▸ **Retos**
1) ¿Qué obra de Américo Castro, publicada en 1948, se menciona en el texto sobre Américo Castro?
2) Prolonga el texto sobre Américo Castro a partir de su última oración.

▸ **Sección del documento**
....

Respuestas vigorosas al drama de la cultura
La introducción a un tema, género clásico desde el helenismo tardío, debe ser a un tiempo objetiva, fiel a lo que el tema por sí mismo sea, y subjetiva, porque cada expositor ve el tema y penetra en él según su propio saber, su propia experiencia y su carácter propio. Objetiva y subjetiva va a ser, pues, esta introducción al pensamiento de Américo Castro. Con la cual me propongo, además de rendir homenaje a su memoria, contribuir a que ese pensamiento sea entendido según lo que Américo Castro dijo y no según lo que sus malentendedores y detractores han solido decir.En mi personal estimación de la obra de Castro ulterior a España en su historia (1948), dos instancias fueron decisivas, una tocante al drama de nuestra guerra civil, tan importante en el curso de mi vida, y relativa la otra a mi oficio de estudioso. ¿Por qué, me preguntaba yo, tan frecuentemente ha recurrido España a la guerra civil como recurso para resolver el problema de la convivencia política, y por qué nuestras peleas internas han solido llevar en su seno, hasta hoy mismo, una vena de guerras de religión? ¿Por qué, más allá de lo que tan desmesuradamente habían dicho los contrapuestos protagonistas de la famosa "polémica de la ciencia española", Laverde y Menéndez Pelayo, por un lado, Perojo, Revilla, Azcárate y Salmerón, por el otro, ha sido tan exigua nuestra contribución a la historia de la ciencia moderna? En mi breve e incompleta introducción a Américo Castro, sólo a esta segunda pregunta voy a referirme.

....

▸ **Filas de un conjunto de datos de anclaje visual en pantalla**
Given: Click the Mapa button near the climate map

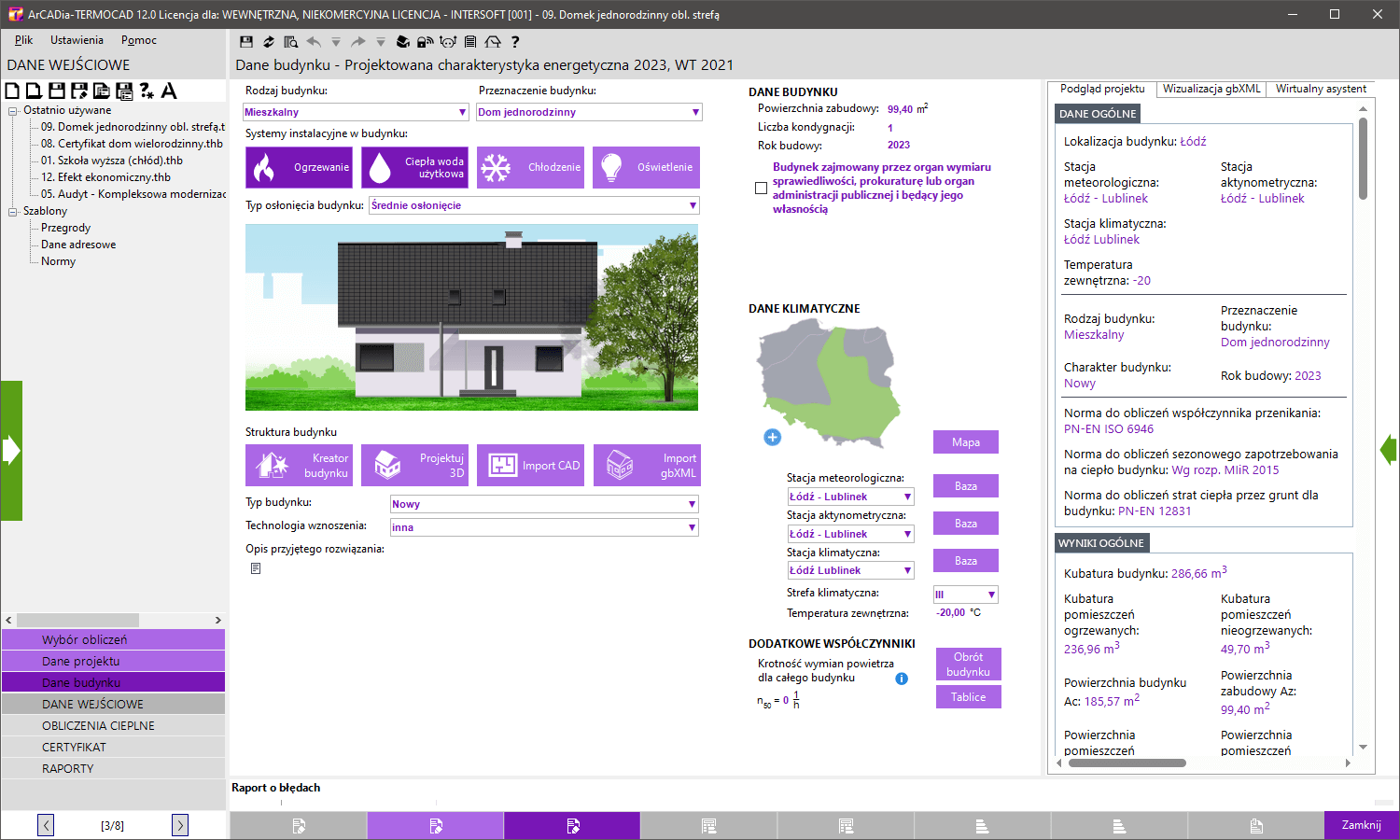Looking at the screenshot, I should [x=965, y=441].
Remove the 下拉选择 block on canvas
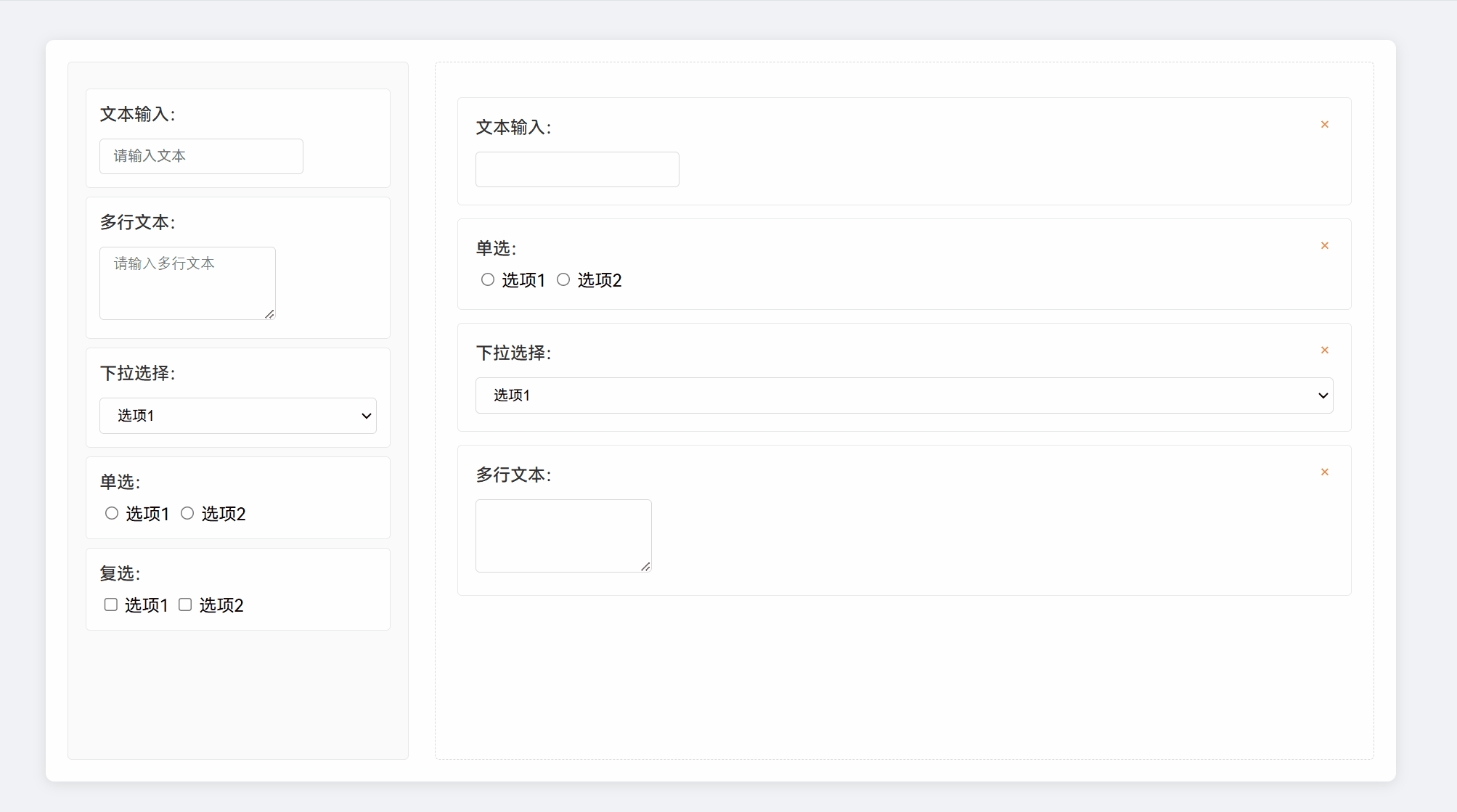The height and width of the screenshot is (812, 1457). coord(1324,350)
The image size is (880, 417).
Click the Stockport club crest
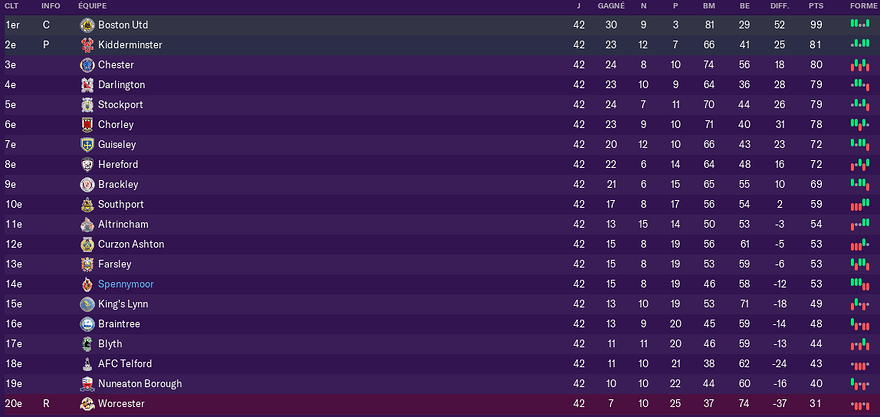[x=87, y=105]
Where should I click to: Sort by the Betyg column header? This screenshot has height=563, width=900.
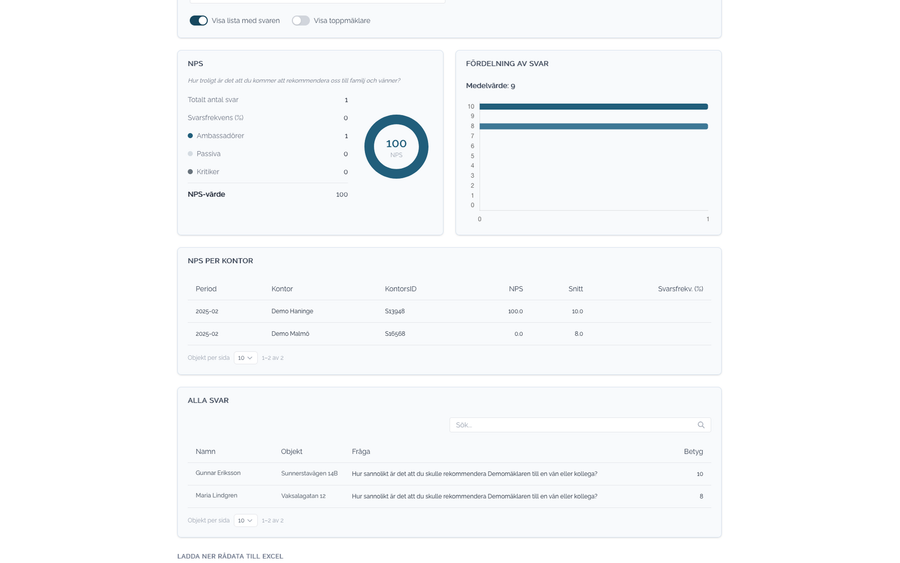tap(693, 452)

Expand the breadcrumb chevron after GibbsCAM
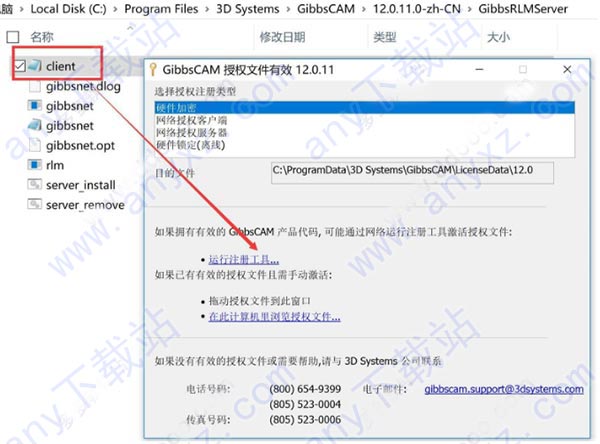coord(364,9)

....

▸ **Respuestas por tarea**
1) España en su historia.

2)
Desde que como tal se constituye, España es un país genialmente creador. Durante su Edad Media da a la cultura europea las jarchas, el Poema del Cid, Ramón Llull, Arnau de Vilanova, Jorge Manrique, el Arcipreste, Ausias March y el Tirant lo Blanc. En el filo del medievo y el mundo moderno crea el primer Estado nacional de Occidente y abre caminos nuevos a la sensibilidad y a la literatura con la maravilla de La Celestina. Y poco después, a la vez que conquista y coloniza el Nuevo Mundo, será la patria de Luis Vives, Ignacio de Loyola, Luis de León, Teresa de Ávila, Juan de la Cruz, el autor del Lazarillo, Vitoria, Domingo de Soto, Molina, Suárez, Cabezón, Cervantes, Lope, Quevedo, Góngora, Zurbarán, Murillo, Velázquez y Calderón, y enseñará a Europa náutica, cartografía, cosmografía, música, metalurgia y administración. Un enorme regalo a la cultura europea y, a través de ella, a la cultura universal.
Cultura creadora
Ahora bien: ¿de qué modo ha sido creadora y europea la cultura española? ¿Lo ha sido como, cada una a su manera, las culturas francesa, italiana, inglesa y alemana? Una conocida frase de Cajal nos da la respuesta: al carro de la cultura española le falta la rueda de la ciencia. Mientras en España nacían y creaban los gigantes que acabo de nombrar, ¿por qué no tuvimos científicos equiparables a los Copérnico, Paracelso, Vesalio, Harvey, Fermat, Kepler, Galileo, Descartes, Huygens, Newton y Leibniz? Un solo ejemplo. ¿Por qué la Academia de Matemáticas creada por Felipe II fue: lo que realmente fue?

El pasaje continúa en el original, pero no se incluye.